- [Problem statement]
Only one thing is required: the number of lines in the entries below that contain "fullscreen".

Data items
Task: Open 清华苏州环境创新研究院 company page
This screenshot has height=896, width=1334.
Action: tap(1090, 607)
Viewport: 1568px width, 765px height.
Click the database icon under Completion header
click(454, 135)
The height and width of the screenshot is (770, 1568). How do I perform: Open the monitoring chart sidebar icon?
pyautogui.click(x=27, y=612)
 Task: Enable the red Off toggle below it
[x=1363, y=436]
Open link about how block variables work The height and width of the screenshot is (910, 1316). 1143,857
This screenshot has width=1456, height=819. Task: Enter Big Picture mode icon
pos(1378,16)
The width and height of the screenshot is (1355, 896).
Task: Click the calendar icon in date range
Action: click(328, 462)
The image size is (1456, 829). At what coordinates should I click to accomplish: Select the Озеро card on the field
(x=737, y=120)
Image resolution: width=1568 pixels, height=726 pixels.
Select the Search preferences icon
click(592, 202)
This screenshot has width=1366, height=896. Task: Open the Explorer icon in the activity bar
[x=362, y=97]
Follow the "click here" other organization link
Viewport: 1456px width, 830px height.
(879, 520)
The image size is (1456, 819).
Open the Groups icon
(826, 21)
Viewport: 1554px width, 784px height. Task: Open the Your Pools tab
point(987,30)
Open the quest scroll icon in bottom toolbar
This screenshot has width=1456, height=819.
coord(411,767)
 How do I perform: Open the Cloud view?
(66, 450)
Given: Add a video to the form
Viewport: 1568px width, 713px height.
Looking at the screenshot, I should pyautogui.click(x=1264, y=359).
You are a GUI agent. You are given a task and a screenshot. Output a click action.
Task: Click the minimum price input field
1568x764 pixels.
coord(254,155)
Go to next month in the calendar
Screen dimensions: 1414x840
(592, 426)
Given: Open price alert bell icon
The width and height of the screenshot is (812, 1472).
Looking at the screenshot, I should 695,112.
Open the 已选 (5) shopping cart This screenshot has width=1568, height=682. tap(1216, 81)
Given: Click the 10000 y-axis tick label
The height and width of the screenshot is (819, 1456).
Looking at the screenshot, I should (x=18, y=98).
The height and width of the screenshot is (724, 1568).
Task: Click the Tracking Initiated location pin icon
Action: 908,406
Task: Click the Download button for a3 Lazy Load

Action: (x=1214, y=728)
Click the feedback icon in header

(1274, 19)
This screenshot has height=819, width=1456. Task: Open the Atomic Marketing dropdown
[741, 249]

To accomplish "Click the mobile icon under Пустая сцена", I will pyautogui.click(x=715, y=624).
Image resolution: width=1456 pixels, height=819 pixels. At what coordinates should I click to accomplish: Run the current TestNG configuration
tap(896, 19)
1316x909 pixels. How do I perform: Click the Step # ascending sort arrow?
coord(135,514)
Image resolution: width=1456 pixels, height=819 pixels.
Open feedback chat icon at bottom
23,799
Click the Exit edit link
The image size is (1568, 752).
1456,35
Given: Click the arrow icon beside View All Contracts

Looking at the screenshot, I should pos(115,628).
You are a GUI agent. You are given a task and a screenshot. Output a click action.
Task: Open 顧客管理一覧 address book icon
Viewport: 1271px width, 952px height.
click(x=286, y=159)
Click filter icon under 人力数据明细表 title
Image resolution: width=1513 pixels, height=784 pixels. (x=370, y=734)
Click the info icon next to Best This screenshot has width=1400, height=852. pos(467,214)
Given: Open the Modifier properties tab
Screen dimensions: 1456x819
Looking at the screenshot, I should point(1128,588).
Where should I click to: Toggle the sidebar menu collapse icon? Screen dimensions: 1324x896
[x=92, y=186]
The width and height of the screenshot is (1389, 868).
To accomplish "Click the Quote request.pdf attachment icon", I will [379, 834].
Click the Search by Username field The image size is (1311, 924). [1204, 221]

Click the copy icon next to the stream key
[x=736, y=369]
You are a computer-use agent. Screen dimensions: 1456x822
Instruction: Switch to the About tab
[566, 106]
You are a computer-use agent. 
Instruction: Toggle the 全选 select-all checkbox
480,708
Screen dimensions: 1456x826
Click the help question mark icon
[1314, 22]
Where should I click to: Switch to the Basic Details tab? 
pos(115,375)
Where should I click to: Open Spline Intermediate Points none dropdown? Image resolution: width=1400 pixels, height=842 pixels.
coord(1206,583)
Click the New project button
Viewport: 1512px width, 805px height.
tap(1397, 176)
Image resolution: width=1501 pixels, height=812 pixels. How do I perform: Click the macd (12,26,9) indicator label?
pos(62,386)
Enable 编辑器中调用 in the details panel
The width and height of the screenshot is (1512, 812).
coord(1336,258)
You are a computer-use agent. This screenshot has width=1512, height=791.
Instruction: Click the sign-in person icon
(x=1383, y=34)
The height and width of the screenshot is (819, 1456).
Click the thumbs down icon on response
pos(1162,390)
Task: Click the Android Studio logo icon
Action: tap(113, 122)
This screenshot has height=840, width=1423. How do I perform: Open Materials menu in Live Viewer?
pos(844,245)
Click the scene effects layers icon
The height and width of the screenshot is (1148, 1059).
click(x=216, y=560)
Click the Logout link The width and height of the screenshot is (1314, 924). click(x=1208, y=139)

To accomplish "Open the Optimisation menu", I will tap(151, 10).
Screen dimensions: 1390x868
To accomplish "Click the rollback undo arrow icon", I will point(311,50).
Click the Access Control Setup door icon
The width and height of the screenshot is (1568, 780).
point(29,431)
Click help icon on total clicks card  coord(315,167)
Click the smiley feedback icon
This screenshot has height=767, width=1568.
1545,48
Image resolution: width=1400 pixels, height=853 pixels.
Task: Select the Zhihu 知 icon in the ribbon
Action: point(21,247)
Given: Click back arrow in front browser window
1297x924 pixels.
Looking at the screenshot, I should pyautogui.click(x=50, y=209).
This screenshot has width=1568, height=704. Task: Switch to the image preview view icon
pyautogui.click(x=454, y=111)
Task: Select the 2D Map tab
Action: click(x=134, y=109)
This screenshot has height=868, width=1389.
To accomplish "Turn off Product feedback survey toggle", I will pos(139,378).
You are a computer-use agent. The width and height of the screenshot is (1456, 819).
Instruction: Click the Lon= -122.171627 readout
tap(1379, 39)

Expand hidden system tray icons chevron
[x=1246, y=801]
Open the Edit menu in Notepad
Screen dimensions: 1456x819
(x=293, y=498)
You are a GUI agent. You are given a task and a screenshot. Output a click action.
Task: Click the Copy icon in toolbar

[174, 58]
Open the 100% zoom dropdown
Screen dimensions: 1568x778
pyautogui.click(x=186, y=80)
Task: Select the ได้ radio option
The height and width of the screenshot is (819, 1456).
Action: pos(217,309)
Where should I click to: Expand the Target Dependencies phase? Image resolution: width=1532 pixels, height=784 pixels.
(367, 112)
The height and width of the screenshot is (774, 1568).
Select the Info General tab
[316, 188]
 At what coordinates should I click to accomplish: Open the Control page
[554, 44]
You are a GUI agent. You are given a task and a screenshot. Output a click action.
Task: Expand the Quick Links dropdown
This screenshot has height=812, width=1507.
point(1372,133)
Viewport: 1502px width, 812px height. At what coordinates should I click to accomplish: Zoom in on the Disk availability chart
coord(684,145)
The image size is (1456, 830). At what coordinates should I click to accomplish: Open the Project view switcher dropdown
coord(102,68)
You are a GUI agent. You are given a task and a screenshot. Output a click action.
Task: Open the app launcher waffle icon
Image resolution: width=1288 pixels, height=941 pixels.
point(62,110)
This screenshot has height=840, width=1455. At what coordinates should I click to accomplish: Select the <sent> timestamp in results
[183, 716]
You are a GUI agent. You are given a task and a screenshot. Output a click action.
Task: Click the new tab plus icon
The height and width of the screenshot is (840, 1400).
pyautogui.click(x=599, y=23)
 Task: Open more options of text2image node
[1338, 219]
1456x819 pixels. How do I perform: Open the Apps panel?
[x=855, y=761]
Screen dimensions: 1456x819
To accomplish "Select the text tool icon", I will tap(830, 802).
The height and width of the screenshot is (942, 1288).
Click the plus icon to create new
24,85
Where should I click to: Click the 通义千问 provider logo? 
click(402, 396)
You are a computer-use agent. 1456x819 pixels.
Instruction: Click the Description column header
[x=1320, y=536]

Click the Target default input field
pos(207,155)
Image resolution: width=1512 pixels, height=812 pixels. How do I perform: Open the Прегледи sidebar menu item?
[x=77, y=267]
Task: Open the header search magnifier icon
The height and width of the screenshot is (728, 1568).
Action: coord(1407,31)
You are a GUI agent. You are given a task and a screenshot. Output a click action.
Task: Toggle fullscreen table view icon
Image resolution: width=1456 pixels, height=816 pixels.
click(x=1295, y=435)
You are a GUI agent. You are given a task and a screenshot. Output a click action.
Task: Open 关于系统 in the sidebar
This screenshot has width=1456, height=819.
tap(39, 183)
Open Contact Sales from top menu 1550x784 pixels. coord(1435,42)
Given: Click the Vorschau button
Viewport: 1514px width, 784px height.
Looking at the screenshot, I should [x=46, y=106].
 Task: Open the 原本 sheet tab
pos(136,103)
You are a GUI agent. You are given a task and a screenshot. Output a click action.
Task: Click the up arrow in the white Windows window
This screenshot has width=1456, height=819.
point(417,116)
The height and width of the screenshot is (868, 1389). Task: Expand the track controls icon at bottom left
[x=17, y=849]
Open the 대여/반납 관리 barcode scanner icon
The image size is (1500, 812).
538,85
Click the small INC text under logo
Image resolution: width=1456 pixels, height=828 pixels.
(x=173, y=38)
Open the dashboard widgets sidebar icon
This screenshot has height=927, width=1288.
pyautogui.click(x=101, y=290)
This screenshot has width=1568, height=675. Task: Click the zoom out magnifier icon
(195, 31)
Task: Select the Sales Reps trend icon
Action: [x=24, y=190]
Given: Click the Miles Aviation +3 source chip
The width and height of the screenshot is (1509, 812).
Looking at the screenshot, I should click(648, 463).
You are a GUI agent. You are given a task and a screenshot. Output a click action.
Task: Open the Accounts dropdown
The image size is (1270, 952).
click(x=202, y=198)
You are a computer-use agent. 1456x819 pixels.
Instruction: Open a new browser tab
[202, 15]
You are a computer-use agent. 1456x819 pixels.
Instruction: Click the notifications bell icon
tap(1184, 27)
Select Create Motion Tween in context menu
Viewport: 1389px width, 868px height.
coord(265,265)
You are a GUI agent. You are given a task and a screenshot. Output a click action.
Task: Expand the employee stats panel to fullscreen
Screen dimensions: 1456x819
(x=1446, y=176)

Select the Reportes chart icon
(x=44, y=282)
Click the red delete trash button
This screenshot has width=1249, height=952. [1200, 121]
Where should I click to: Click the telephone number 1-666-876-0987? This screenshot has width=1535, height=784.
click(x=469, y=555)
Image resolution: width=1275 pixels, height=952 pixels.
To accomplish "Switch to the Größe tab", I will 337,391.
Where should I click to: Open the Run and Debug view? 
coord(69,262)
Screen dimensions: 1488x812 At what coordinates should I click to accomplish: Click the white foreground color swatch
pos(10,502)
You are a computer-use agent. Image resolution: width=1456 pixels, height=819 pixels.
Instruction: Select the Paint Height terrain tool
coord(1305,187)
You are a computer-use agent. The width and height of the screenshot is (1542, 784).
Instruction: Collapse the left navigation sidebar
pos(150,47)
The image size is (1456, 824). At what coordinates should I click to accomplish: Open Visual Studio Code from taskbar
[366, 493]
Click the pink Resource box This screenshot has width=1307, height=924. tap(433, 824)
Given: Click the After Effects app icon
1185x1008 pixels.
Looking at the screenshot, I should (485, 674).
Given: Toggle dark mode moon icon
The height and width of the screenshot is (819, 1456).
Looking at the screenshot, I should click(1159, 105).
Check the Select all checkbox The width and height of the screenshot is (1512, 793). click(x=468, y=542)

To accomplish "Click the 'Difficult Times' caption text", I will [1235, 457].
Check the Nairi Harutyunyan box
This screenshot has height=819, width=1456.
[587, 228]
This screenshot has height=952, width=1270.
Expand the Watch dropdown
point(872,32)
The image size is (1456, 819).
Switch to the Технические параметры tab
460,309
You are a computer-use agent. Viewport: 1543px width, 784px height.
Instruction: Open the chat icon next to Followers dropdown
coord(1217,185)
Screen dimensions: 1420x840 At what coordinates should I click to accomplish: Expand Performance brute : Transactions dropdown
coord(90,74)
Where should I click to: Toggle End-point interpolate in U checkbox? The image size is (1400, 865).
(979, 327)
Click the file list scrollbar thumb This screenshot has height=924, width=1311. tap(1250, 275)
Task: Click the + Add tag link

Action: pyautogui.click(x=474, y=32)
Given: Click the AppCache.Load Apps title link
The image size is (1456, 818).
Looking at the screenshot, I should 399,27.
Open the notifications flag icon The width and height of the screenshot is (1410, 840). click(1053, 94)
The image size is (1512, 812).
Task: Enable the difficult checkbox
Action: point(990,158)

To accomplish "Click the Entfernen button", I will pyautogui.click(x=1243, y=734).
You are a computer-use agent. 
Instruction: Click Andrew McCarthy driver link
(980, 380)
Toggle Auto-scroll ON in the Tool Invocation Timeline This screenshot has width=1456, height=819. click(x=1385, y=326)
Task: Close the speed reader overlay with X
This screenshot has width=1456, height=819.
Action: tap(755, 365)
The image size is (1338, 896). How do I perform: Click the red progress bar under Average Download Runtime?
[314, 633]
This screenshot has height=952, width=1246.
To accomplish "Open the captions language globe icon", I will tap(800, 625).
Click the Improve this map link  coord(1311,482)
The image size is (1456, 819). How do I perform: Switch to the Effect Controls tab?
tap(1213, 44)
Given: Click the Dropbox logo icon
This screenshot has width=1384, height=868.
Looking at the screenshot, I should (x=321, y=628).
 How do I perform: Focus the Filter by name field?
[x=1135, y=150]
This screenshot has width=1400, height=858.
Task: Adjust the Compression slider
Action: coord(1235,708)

- [Solved exercise]
2